Rewrite the data starting with the line containing "The height and width of the screenshot is (1041, 1851)." and going on through the line containing "center [1084, 709].", replacing "height and width" with "size" and leaving everything else unchanged.

(begin)

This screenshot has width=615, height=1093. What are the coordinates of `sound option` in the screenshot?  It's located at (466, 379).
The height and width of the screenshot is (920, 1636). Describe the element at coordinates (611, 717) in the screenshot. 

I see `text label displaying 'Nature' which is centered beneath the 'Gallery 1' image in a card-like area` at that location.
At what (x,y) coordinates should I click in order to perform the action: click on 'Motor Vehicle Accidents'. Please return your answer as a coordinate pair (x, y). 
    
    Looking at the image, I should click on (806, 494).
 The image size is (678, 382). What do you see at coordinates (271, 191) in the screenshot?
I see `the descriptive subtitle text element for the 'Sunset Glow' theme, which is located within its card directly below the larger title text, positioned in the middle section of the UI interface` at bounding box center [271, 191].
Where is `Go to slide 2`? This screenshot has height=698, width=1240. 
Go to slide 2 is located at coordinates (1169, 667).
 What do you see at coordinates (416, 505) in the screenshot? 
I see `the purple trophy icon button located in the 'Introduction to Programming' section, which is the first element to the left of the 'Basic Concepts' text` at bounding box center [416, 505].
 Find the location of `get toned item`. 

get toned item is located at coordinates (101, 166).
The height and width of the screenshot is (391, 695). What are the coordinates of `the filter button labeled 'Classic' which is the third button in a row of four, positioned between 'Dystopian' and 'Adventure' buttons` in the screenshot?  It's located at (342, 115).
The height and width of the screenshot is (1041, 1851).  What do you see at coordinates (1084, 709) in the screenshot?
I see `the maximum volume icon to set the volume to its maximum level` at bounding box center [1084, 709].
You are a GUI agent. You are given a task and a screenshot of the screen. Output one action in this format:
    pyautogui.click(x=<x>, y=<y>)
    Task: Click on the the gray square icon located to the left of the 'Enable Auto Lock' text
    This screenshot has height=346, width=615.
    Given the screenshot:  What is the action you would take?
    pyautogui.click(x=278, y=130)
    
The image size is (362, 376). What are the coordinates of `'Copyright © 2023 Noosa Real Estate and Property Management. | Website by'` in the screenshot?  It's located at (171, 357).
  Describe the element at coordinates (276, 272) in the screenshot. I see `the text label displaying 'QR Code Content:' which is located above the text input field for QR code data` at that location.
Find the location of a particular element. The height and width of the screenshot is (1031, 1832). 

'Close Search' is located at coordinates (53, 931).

(end)

OUTPUT BELOW
The size of the screenshot is (1041, 1851).  What do you see at coordinates (1084, 709) in the screenshot?
I see `the maximum volume icon to set the volume to its maximum level` at bounding box center [1084, 709].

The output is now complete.